- Since arriving, we’ve been sampling the various massages that are available– some are good, some not. The best so far was from back in Sai Kung (in Hong Kong). It was a Thai massage, and it was thorough and brutal. It showed me how much I’ve neglected my body recently, because everything she did to me resulted in agony. She found every “spot”, even some I didn’t know existed. The worst so far was in the large hotel in Hong Kong. It was a Swedish massage, and she barely touched my legs (very frustrating).
- But one of the more interesting of the experiences is in attempting to communicate. Many people in Hong Kong speak English, or even a few words.

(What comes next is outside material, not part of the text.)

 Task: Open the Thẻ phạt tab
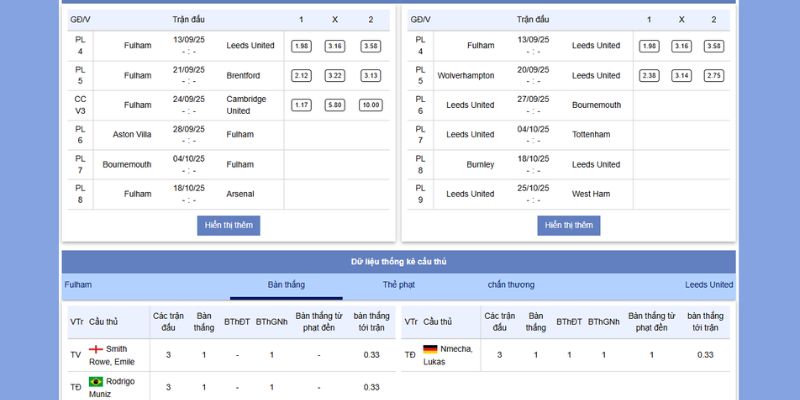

But in China, very few people do, and the signs don’t have English translations. So when we roll up to get a massage, confusion always ensues. First we have to find out what we’ll be paying for. Then once inside, we have to follow their directions. But (from our experiences) when the Chinese have something to communicate, they’re very polite and not forceful in making us understand; they’ll say the words in Chinese, and smile if we don’t understand without pursuing it further (and they won’t physically demonstrate, or use any sign language). Then any misunderstanding will linger, and they’ll work around it.
- In one of the massage parlors, there was a TV in the room. I was escorted in and the TV was turned on for me, like waiting-room entertainment. But I turned it off. When the massusse came into the room, she turned the TV back on. i asked if it could be off during the massage, and she obliged my request. But half way through the massage, she turned it back on and watched it while working on my legs– and it was one of the better leg massages I’ve received here! but before she turned on the TV, she grabbed her cell phone and spent about 5 minutes texting her friends, never neglecting her work. That’s real talent.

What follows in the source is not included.